**Exercise**
Please copy out all the data. Every detail stays the same.

**Records excerpted from a collection**
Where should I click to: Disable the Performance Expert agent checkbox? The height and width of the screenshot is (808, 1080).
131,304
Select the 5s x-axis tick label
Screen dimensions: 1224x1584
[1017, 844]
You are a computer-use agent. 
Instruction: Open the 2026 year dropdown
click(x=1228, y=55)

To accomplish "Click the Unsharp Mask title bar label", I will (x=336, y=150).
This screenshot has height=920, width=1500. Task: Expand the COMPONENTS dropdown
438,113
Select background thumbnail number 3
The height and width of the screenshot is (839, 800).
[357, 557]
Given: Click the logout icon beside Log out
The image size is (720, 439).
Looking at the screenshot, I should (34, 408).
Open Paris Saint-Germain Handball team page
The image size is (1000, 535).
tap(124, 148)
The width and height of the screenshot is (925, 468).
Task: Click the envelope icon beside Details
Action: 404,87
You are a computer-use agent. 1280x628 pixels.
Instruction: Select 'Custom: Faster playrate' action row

**Reply to the task**
Where should I click to: Disable the Performance Expert agent checkbox? The height and width of the screenshot is (808, 1080).
131,304
Select the 5s x-axis tick label
Screen dimensions: 1224x1584
[1017, 844]
You are a computer-use agent. 
Instruction: Open the 2026 year dropdown
click(x=1228, y=55)

To accomplish "Click the Unsharp Mask title bar label", I will (x=336, y=150).
This screenshot has height=920, width=1500. Task: Expand the COMPONENTS dropdown
438,113
Select background thumbnail number 3
The height and width of the screenshot is (839, 800).
[357, 557]
Given: Click the logout icon beside Log out
The image size is (720, 439).
Looking at the screenshot, I should (34, 408).
Open Paris Saint-Germain Handball team page
The image size is (1000, 535).
tap(124, 148)
The width and height of the screenshot is (925, 468).
Task: Click the envelope icon beside Details
Action: 404,87
You are a computer-use agent. 1280x628 pixels.
Instruction: Select 'Custom: Faster playrate' action row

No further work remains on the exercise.